Es un día caluroso, muy caluroso. De Boñar a La Puebla de Lillo y de La Puebla de Lillo a la estación de San Isidro. Tan caluroso que hay que embadurnarse la piel de aceites, hasta tres veces lo haré a lo largo de la jornada. La montaña asciende, el sol inmisericorde cae plano sobre la ladera despojada de árboles, con algunos arbustos de baja altura, escobas y brezos, y hierbas que todavía no se han secado. Poca gente en el camino. Un corredor que va por senderos imposibles, tan absorto, que nada parece existir salvo su esfuerzo, un ciclista de montaña, una pareja de montañeros y vacas, muchas vacas, y caballos.
El cielo despejado, blanquecino por la intensidad lumínica, no ofrece ninguna protección. Tan sólo nubes erráticas que simulan figuras de aves blancas, transparentes. Cerca se oyen los gritos de las chovas y un poco más lejos cuatro rebecos, madre y crías, están a la expectativa, antes de encaminarse hacia el cordal, cruzarlo y desaparecer. Estamos en las crestas asturleonesas de la Cordillera Cantábrica.
Llegamos al hombro de la cordada. No hay lugar para buscar la intimidad necesaria, apenas un roquedal que cae a pico hacia el valle, en el Parque Natural de Redes. Bordeando la ladera, por la cara norte, tan soleada como la sur, llegamos hasta el pequeño lago Ubales, al pie del pico que vamos a escalar. En lo alto una nube de chovas empuja a un águila que recula, incapaz de caer sobre un nido desprevenido.
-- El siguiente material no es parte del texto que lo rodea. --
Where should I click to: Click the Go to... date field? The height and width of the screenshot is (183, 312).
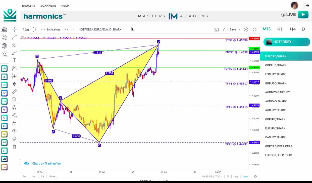coord(54,176)
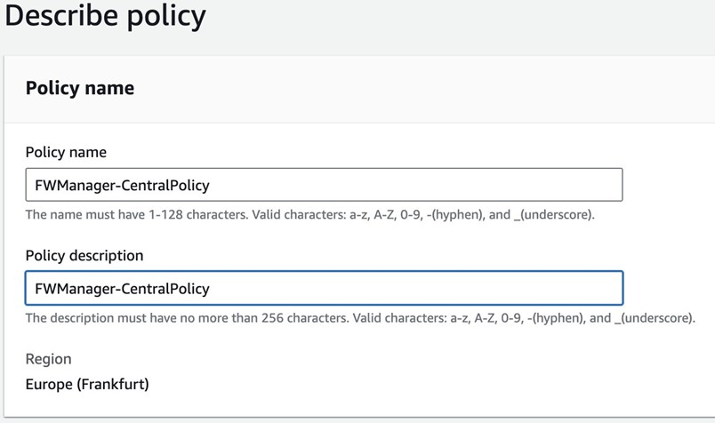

Cuesta subir al Cascayón por la vertiente tan escarpada; no hay sendas, sólo los huecos no ocupados por matojos o piedras más o menos fijas en el suelo. Arriba la panorámica es espléndida, con el macizo central de los Picos de Europa al fondo, despejada su masa gris, y la sucesión de picos, cada uno con su nombre, que yo aún no puedo deletrear. Tambíen el pico que el presidente, en un momento de optimismo y excitación, se comprometió a escalar, aunque aún no lo haya hecho. Hay que bajar con cuidado, por la ladera de las escobas; es fácil resbalar o meter el pie en algún hueco y torcerse un tobillo.
En la cumbre hace viento, también bajando por el lado sur. No hay un lugar mejor que otro para detenerse a comer el bocata; no hay sombra. Algunos, previsores, despliegan paraguas reconvertidos en parasoles. Yo sólo me puedo proteger bajo mi ancho sombrero de tela. De espaldas al sol, apenas puedo encoger los brazos bajo su minúscula sombra.
Sin tiempo para acabar el bocadillo, unos cuantos se encaminan hacia un picacho desnudo, el Torres. Desde abajo sólo se ven sus verticales aristas de piedra y una pequeña superficie verde en el centro por donde intentarán subir. Han de ir a toda mecha porque las horas están medidas y el autobusero ha de llegar a su hora. Cuando lo coronen, aunque no todos puedan hacerlo, sólo su silueta de palo, se reflejará en la cumbre.
Los demás sin mucho descanso bajamos hacia la estación de San Isidro, ahora vacía, y con pinta más de puticlub que de glamuroso centro invernal de esquí.
2 comentarios:
esos domingueros que perturban la tranquilidad del ganado vacuno un domingo... penoso!
Las vacas son excelentes anfitrionas.